Jim Knoepp, deputy legal director of the Immigrant Justice Project at the Southern Poverty Law Center, agrees, having seen similar situations before. “It sends the message to workers that they don’t want to complain, because government won’t protect them,” he says. “What they need to do is get out of debt, and they need to work here to do that, so they better stick it out and work with a bad employer.”
On paper, guest worker programs have a host of regulations to protect workers. Employers seeking visas must certify that they can’t find workers in the United States and that guest workers will not be used to replace striking workers. They must agree to pay at least the prevailing wages, not seek fees from prospective workers, and follow other applicable laws.
But Knoepp says there is little to no oversight to verify that employers are following the rules.
Government officials generally do not have information about past violations when deciding whether to certify companies for guest worker visas, according to a Department of Homeland Security official, who didn’t want to be named because she is not authorized to talk on the subject. They rely on information submitted by companies and on a web-based tool that uses commercially available data.
“It may not be evident whether a particular petitioner has a history of violations,” the official said. And even then it may not be enough to revoke or deny requests for visas. “It depends on whether the violations indicate the company cannot legally carry out the business activities stated in the petition, and whether the company adequately rebuts such concerns.”
According to the Government Accountability Office, an employer can be barred from the H-2B program only after demonstrating “a pattern or practice of acts that shows a significant failure of the employer to comply with various requirements of the program,” and then the employer can be excluded from the program for only two years.
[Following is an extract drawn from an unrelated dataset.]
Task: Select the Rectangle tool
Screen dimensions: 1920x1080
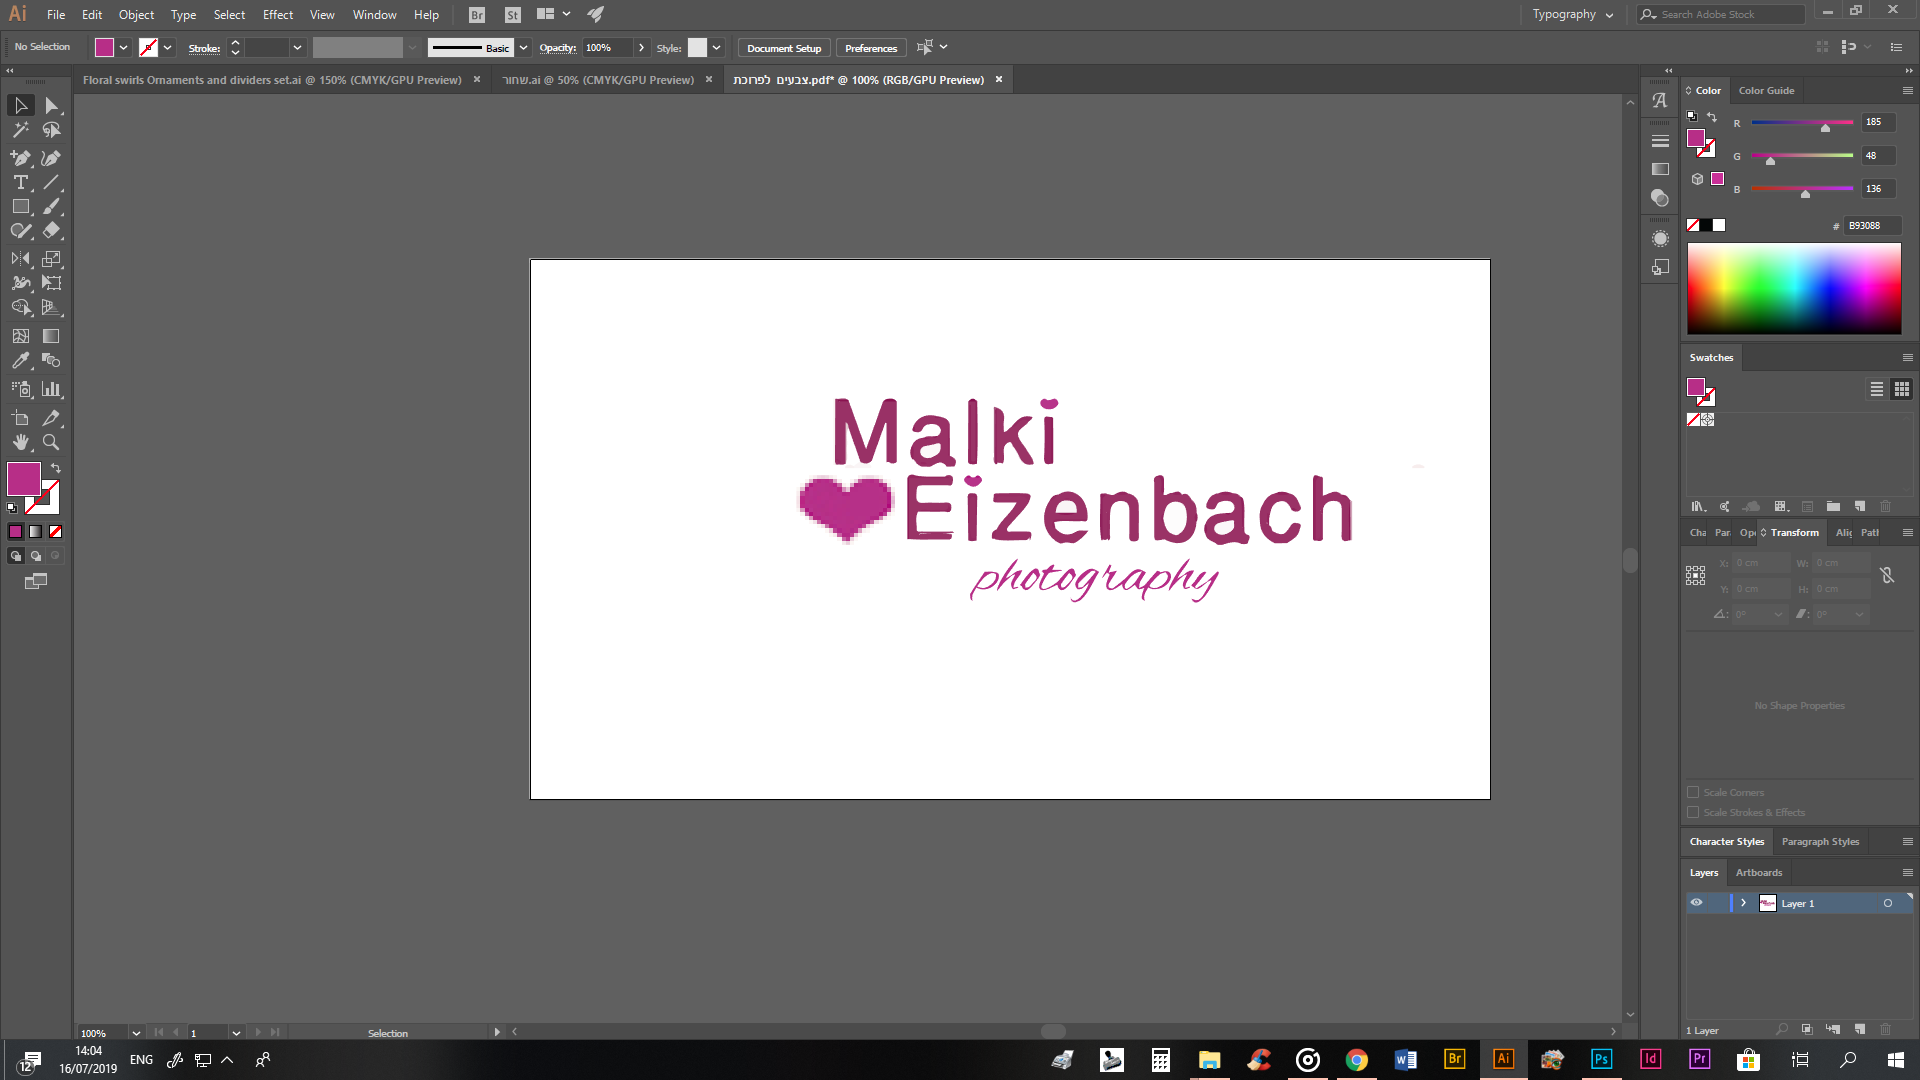Action: click(x=20, y=207)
It is hard to demonstrate a pattern or practice, however, without investigations. The Department of Labor’s Wage and Hour Division, which is supposed to ensure compliance with laws and regulations, investigated only sixty-four H-2B employers in four years, although in 87 percent of those cases they collected back wages and penalties for workers, totaling $1.1 million. And National Guestworker Alliance spokesman Stephen Boykewich says a bipartisan group of Senators has blocked the department from spending money to reform and enforce H-2 rules.
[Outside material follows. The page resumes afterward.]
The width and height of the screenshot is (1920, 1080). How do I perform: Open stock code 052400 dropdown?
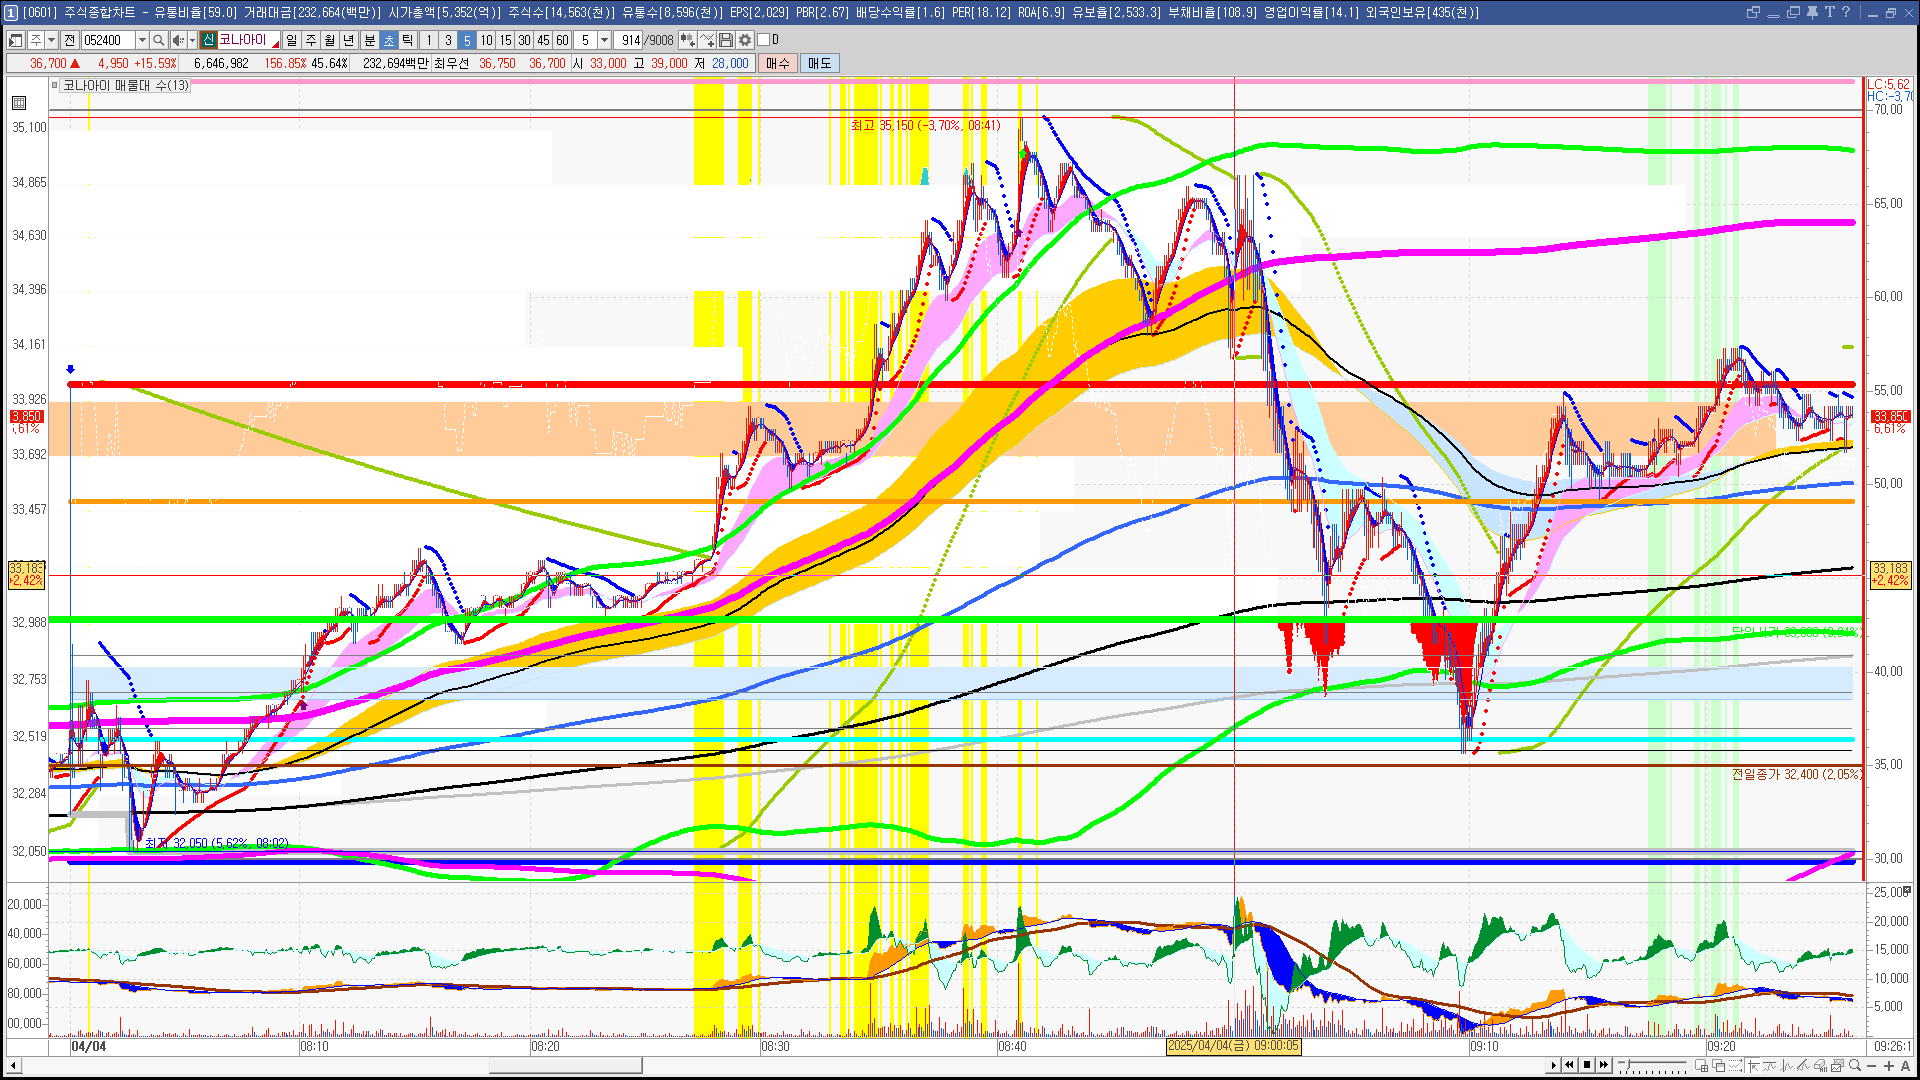(x=142, y=40)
Knoepp cites another example. In 2007, the Southern Poverty Law Center sued Candy Brand, LLC, an Arkansas-based tomato grower and processor, alleging that hundreds of Mexican workers who labored under H-2A visas for temporary agricultural workers were underpaid, charged illegal expenses, and denied overtime pay. In 2011, the company agreed to pay 1,800 workers a total of $1.5 million in back wages and damages, then went into bankruptcy and assumed a new name. Knoepp says it remains one of the nation’s top ten users of H-2A workers.
“That worries me,” Knoepp says. “Visas should be a privilege for employers, one they can’t get if they don’t follow the law.”
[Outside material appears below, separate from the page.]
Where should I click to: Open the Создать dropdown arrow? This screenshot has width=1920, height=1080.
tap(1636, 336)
Knoepp calls for two simple reforms to curtail guest worker program abuses. The first is to make employers legally liable if workers are charged recruitment fees. The second is to make the work visas portable so workers can change employers if faced with fraud or abuse. But he thinks that, given the political climate, even these simple changes will be difficult to pass.
Peter Downs is a freelance writer based in St. Louis, Missouri.